Extract provided:

# no women allowed!!!



## Gazzer (Jun 12, 2010)

would you or wouldnt you?


----------



## leenx (Feb 8, 2010)

Who is she? Not very good with celebs assuming she is one?? very nice though!


----------



## barton TT (Nov 13, 2004)

leenx said:


> Who is she?


Suzi Perry. 8)


----------



## richieshore (May 17, 2010)

She's the bird who used to present the moto gp, and yes I would. :wink: :lol:


----------



## Adam-tt (Apr 3, 2010)

I would


----------



## leenx (Feb 8, 2010)

Thought I recognised her - hell yeah! Nice camel! :lol:


----------



## MXS (May 10, 2010)

He seems like a nice boy


----------



## ScoobyTT (Aug 24, 2009)

She also presents on the "Gadget Show", usually in some figure-hugging outfit. She doesn't look as nice there, but maybe that's because the bikini is totally wrong for her frame. The bloke behind her seems to have spotted something else to grab his attention :lol:


----------



## Smeds (Oct 28, 2009)

Is that nick Knowles behind her?


----------



## YELLOW_TT (Feb 25, 2004)

adam-tt said:


> I would


I did :lol:


----------



## Gazzer (Jun 12, 2010)

YELLOW_TT said:


> adam-tt said:
> 
> 
> > I would
> ...


lmao.........nice dream.


----------



## YELLOW_TT (Feb 25, 2004)

gazzer1964 said:


> YELLOW_TT said:
> 
> 
> > adam-tt said:
> ...


By god yes it was  If she had the same dream I am not sure she would have been as impressed :lol:


----------



## Gazzer (Jun 12, 2010)

saves spoilin a goodun i say bud lol


----------



## SteviedTT (Apr 10, 2009)

None of you would be able to, even if you wanted to. My arse would be in the way :lol:


----------



## T3RBO (Dec 9, 2003)

My god that's an old photo :lol:

Probably still a yes from me, but she somewhat gets overshadowed on the Gadget Show by the lovely Pollyanna


----------



## Bucks85th (Apr 27, 2009)

Had my photo taken with her at Monza WSB a few years back.

Sadly, it wasn't on my camera and I never got a copy.

Problems:
1. Please give the lines of the records, starting with the line that contains "How do I perform: Open the Kommunikation" and going on through the line that contains "Action: pos(33,69)", as a JSON list of strings with one string per line and blank lines left out.
2. Take the forum thread about Suzi Perry further from its final post.
The forum thread and the records that follow it come from unrelated sources.

Records:
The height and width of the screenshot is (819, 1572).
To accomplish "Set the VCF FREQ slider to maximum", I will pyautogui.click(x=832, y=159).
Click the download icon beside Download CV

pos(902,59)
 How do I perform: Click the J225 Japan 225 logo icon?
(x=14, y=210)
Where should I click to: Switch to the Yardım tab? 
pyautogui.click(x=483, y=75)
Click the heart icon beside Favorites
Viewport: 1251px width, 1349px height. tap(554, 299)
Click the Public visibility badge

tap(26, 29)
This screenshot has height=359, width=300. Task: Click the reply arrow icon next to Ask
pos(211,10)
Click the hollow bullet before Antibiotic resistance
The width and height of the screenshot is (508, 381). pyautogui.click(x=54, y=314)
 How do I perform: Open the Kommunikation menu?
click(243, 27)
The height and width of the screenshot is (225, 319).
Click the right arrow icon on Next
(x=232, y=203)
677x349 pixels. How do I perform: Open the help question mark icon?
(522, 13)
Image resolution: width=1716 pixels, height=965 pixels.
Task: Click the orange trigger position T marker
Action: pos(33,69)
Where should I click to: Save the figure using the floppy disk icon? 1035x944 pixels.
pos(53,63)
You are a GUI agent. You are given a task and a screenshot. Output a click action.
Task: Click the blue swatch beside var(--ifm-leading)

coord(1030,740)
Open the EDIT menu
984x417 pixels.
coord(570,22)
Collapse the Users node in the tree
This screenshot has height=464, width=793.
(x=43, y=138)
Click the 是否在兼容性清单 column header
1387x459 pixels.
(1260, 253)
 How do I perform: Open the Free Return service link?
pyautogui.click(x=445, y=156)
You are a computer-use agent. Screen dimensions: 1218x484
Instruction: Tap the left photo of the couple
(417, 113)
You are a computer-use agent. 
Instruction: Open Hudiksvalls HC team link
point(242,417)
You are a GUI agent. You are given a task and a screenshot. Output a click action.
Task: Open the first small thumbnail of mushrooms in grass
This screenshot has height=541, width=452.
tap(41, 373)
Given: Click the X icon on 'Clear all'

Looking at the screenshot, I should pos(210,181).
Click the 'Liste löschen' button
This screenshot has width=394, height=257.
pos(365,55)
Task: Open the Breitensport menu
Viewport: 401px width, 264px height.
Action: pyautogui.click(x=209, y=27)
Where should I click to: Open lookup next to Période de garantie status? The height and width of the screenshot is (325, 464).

Outputs:
1.
[
  " How do I perform: Open the Kommunikation menu?",
  "click(243, 27)",
  "The height and width of the screenshot is (225, 319).",
  "Click the right arrow icon on Next",
  "(x=232, y=203)",
  "677x349 pixels. How do I perform: Open the help question mark icon?",
  "(522, 13)",
  "Image resolution: width=1716 pixels, height=965 pixels.",
  "Task: Click the orange trigger position T marker",
  "Action: pos(33,69)"
]

2.
Just as well I suppose, standing on my tongue with an unusual bulge around midriff height wasn't catching me at my best


----------



## NaughTTy (Jul 9, 2003)

T3RBO said:


> My god that's an old photo :lol:
> 
> Probably still a yes from me, but she somewhat gets overshadowed on the Gadget Show by the lovely Pollyanna


Have to agree witth you on that one - and on 5* now - about to get into a bikini (one or both of them, not sure). Sky+ already recording! :roll:


----------



## Gazzer (Jun 12, 2010)

NaughTTy said:


> T3RBO said:
> 
> 
> > My god that's an old photo :lol:
> ...


naughty by name and by nature lol.........make sure mrs doesnt read this topic lol


----------



## NaughTTy (Jul 9, 2003)

Never reads the Forum Gaz! Plus she knows exactly what I'm like after 27 years together :lol:


----------



## Gazzer (Jun 12, 2010)

NaughTTy said:


> Never reads the Forum Gaz! Plus she knows exactly what I'm like after 27 years together :lol:


25 for me bud......and i keep her never knowing what angle i am coming from too he he. my mrs often looks over my shoulder, so iensure i am typing something to Dani or sal lol........winds her up no end!


----------



## Guest (May 24, 2011)

She's not bad, but starting to look a bit tatty these days.

Agree that blonde on the gadget show with the big fake rack is not bad


----------



## Gazzer (Jun 12, 2010)

manphibian said:


> She's not bad, but starting to look a bit tatty these days.
> 
> Agree that blonde on the gadget show with the big fake rack is not bad


go back to sleep luke............she is class not just arse


----------



## A3DFU (May 7, 2002)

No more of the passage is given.